No entanto, ao analisar os registros de sua vida empresarial, a “moralidade” do vereador parece ter dois pesos e duas medidas.
Privatização para os Outros, Contratos para Mim
A grande contradição que choca o cidadão de Palmas o fato de
o parlamentar ser sócio-administrador de uma Pessoa Jurídica (PJ) com fins lucrativos, gerida em família.
Enquanto ele usa o microfone para condenar que organizações sociais assumam serviços públicos, sua empresa privada não demonstra qualquer reserva ética ao assinar contratos e receber repasses diretos do orçamento municipal.
O Conflito de Interesses e a Vedação Legal
O caso ganha contornos de ilegalidade quando observamos que o vereador figura como sócio-administrador em contratos com o poder público.

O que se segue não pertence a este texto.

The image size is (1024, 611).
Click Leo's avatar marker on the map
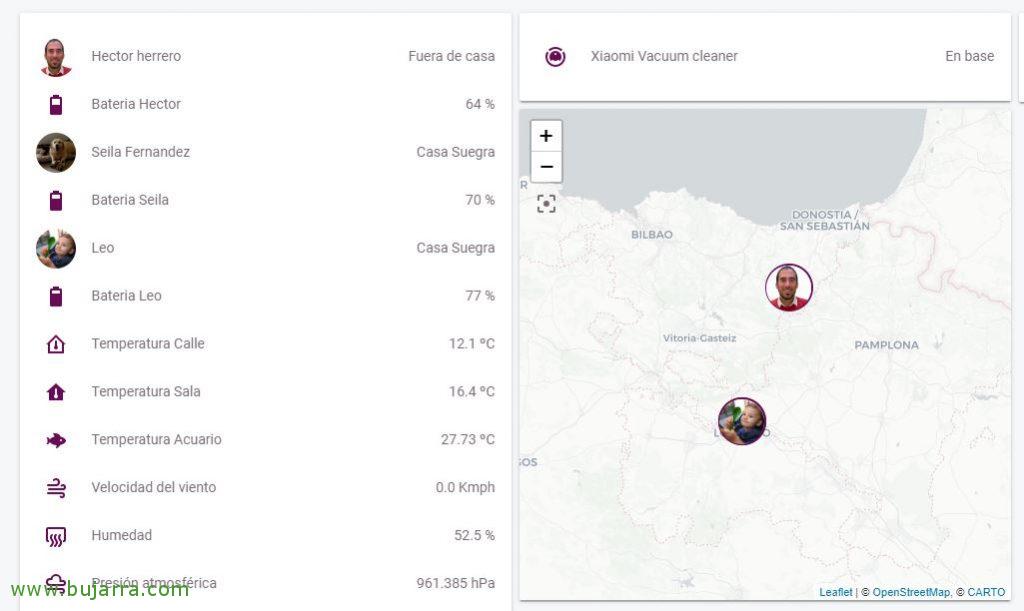point(742,421)
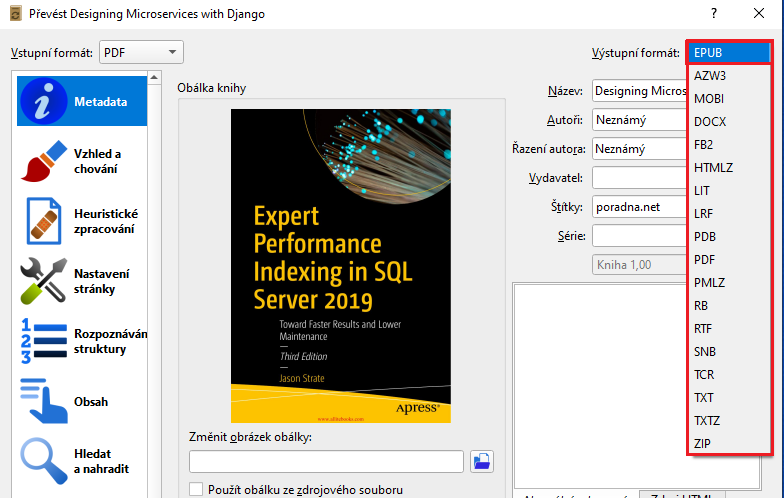Browse for cover image with folder icon

[x=483, y=461]
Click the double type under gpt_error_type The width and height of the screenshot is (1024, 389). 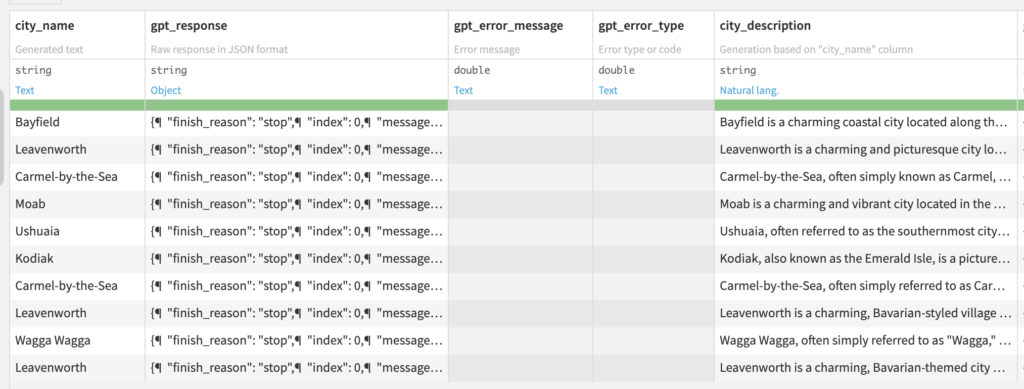pos(616,70)
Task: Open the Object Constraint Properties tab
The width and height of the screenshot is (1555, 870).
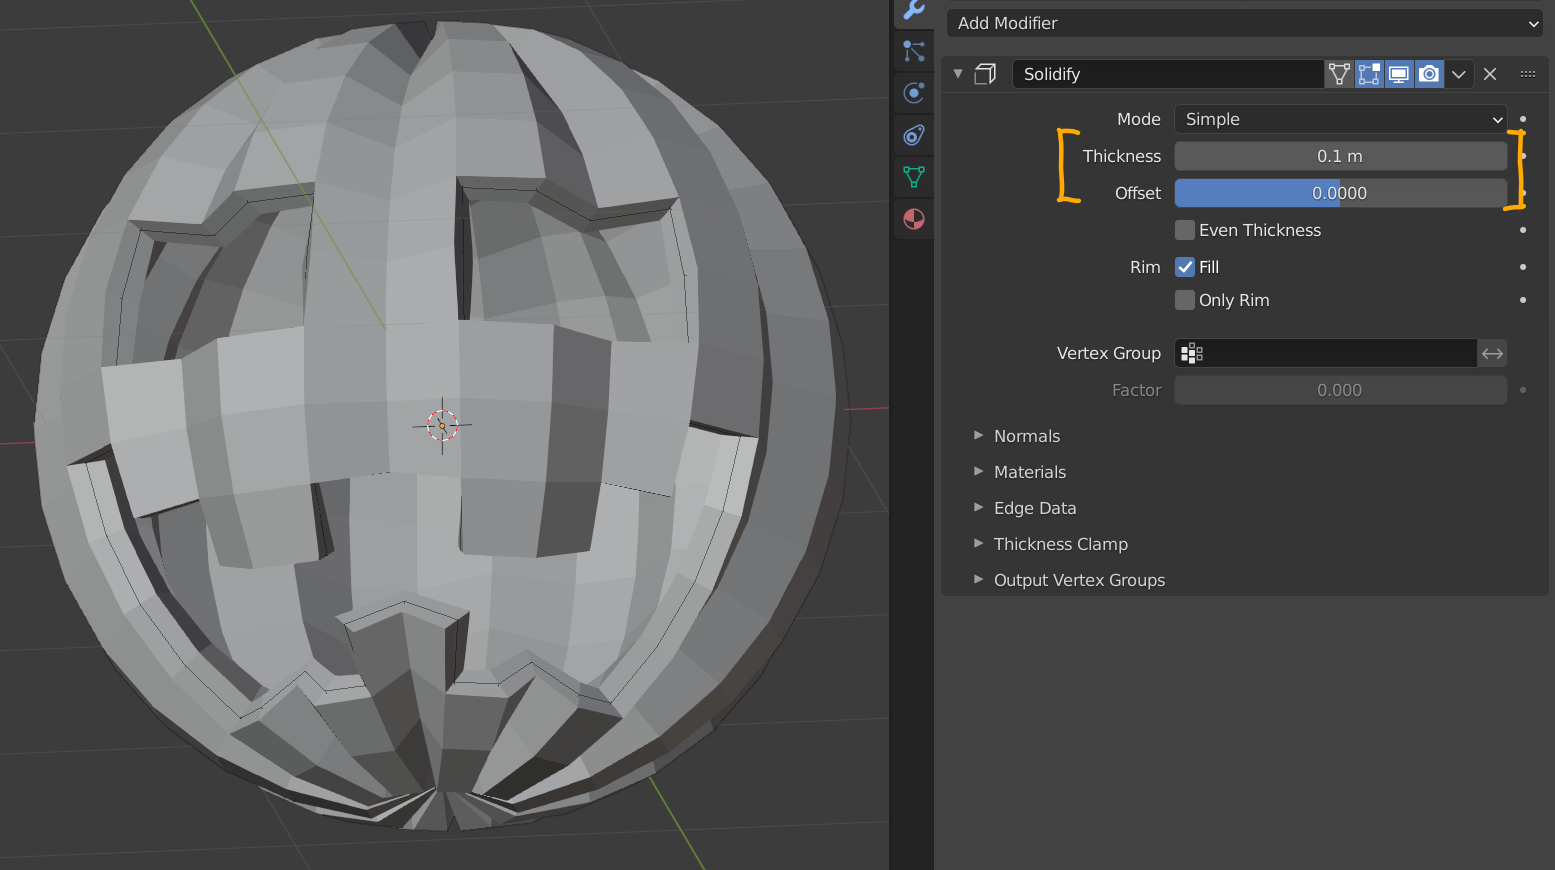Action: pyautogui.click(x=913, y=135)
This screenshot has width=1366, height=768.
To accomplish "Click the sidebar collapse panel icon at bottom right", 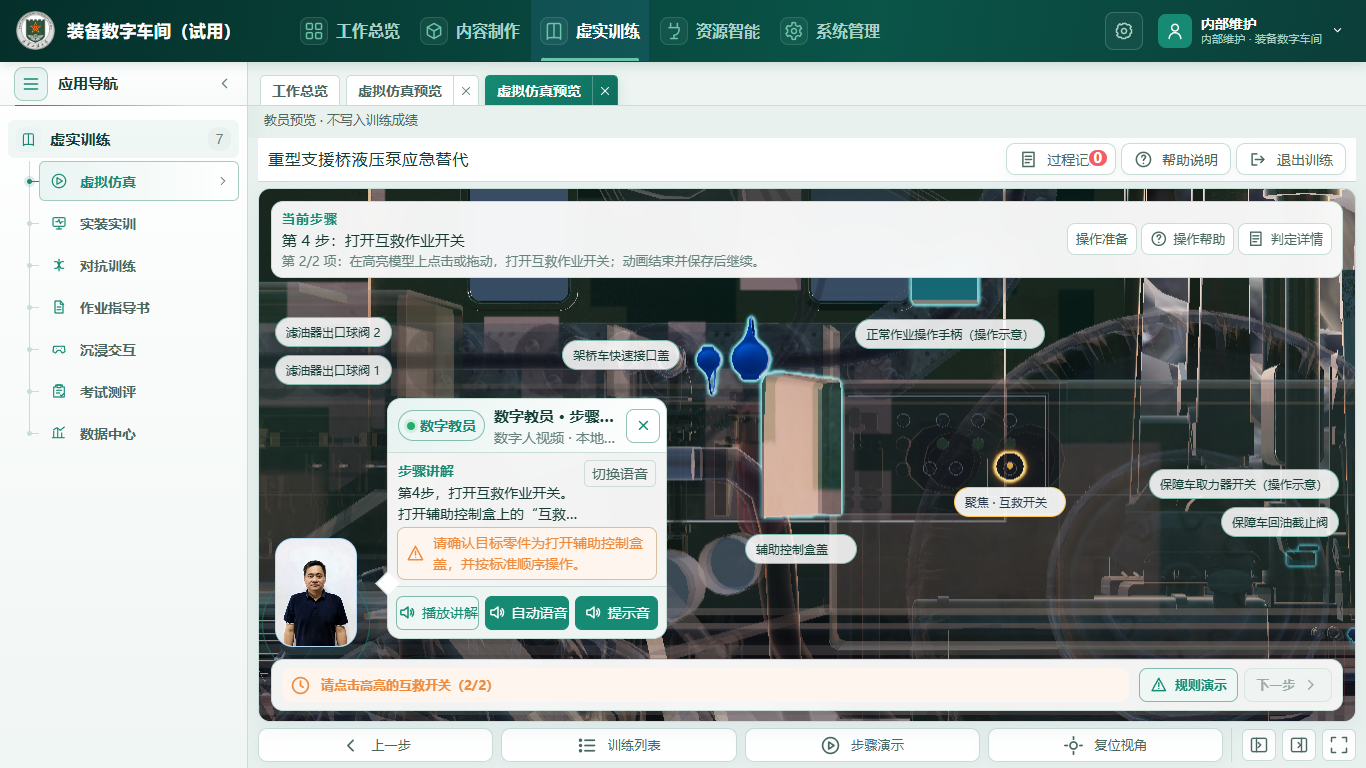I will point(1299,745).
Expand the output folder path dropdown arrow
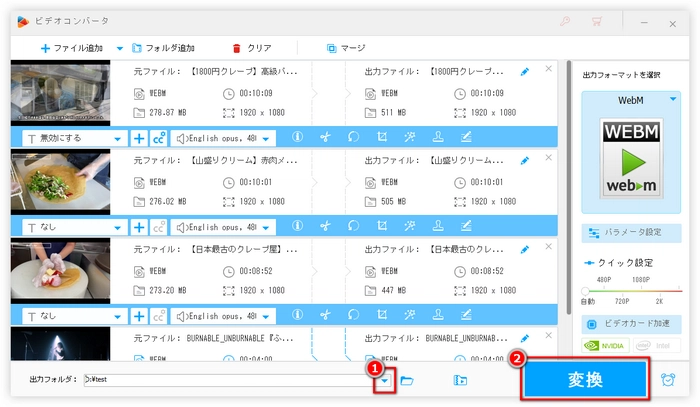This screenshot has height=407, width=700. tap(384, 380)
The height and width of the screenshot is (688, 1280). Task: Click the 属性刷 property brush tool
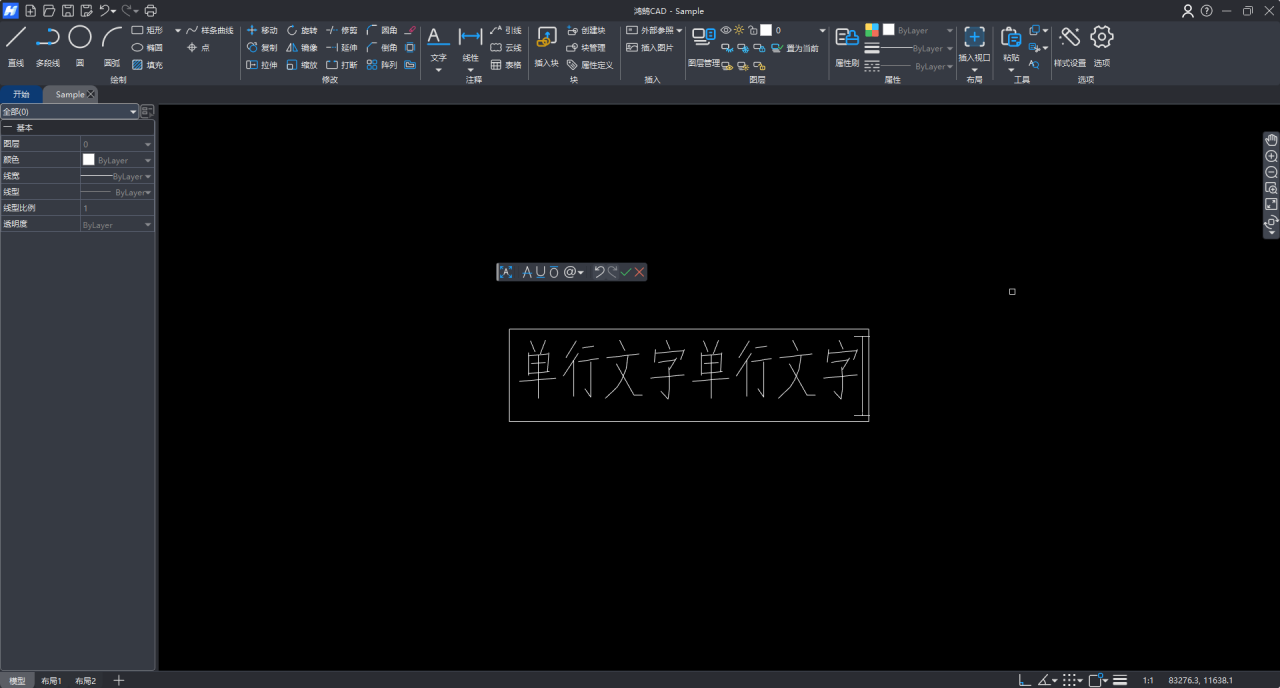pos(847,45)
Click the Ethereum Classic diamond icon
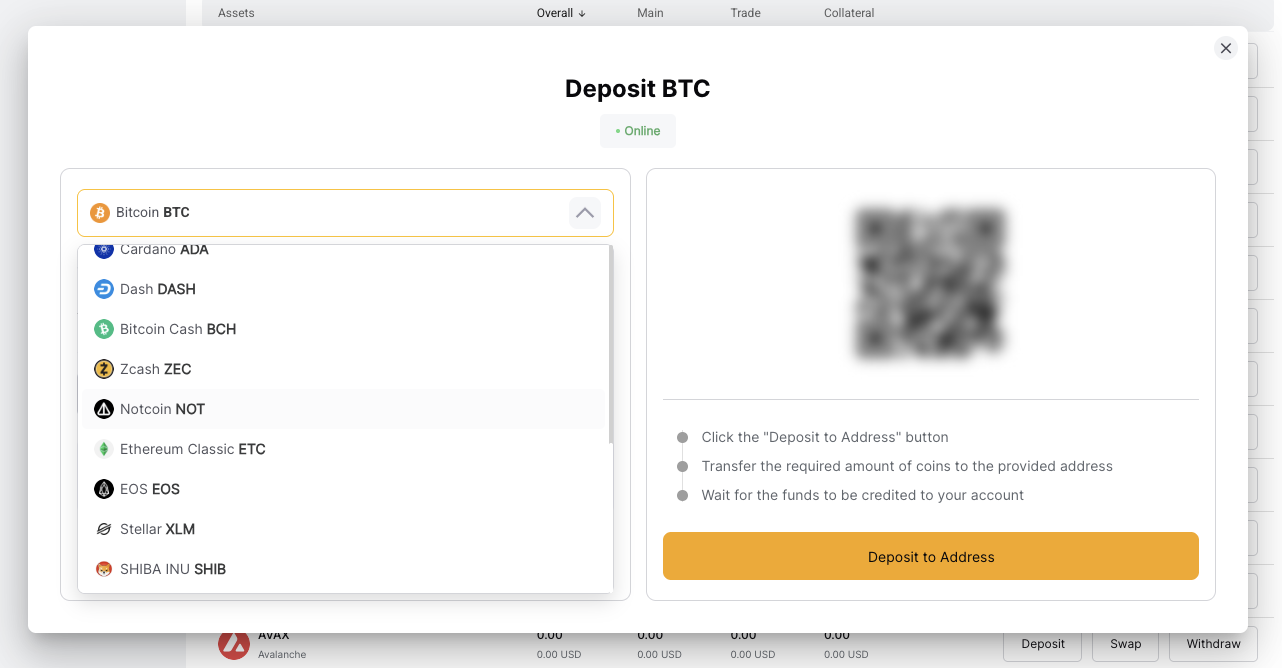1282x668 pixels. (x=104, y=449)
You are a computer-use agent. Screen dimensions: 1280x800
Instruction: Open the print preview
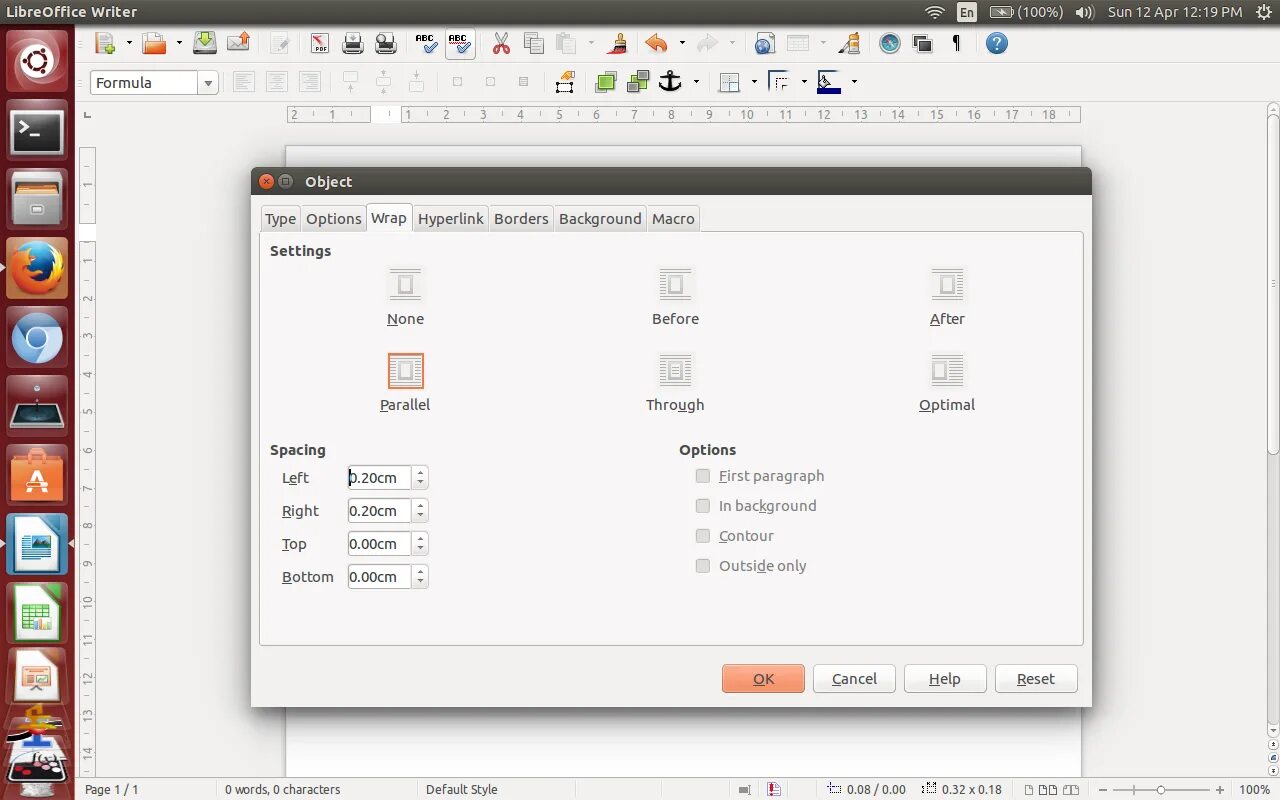click(x=385, y=43)
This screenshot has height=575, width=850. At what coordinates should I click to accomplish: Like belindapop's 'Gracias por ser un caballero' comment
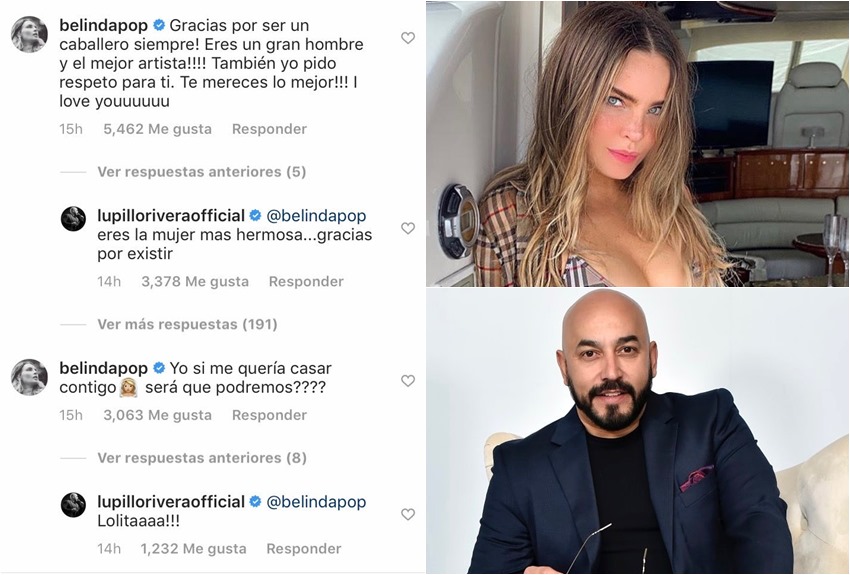coord(408,38)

A legislação é clara: quem exerce função pública eletiva está proibido de gerir empresas que possuam contratos com o município que ele próprio deve fiscalizar.
- A Pergunta Inevitável: Como um vereador pode fiscalizar com isenção a aplicação do dinheiro público se ele mesmo é o beneficiário final desses recursos através de sua empresa?
- O Lucro Familiar: A empresa, que inclui seus irmãos no quadro societário, transforma o orçamento da saúde em faturamento privado, criando um ciclo onde o “paladino” critica a gestão pública com uma mão, enquanto a outra assina o recebimento do empenho.
Questionamento à Sociedade
Se Vinícius Pires se diz uma pessoa de honestidade inquestionável, por que ele esconde o fato de que sua firma jurídica lucra com o dinheiro do contribuinte?
Por que o modelo de “empresa privada” só é ruim quando não pertence à sua família?
O que vemos não é uma defesa do serviço público, mas sim um protecionismo de mercado travestido de ética.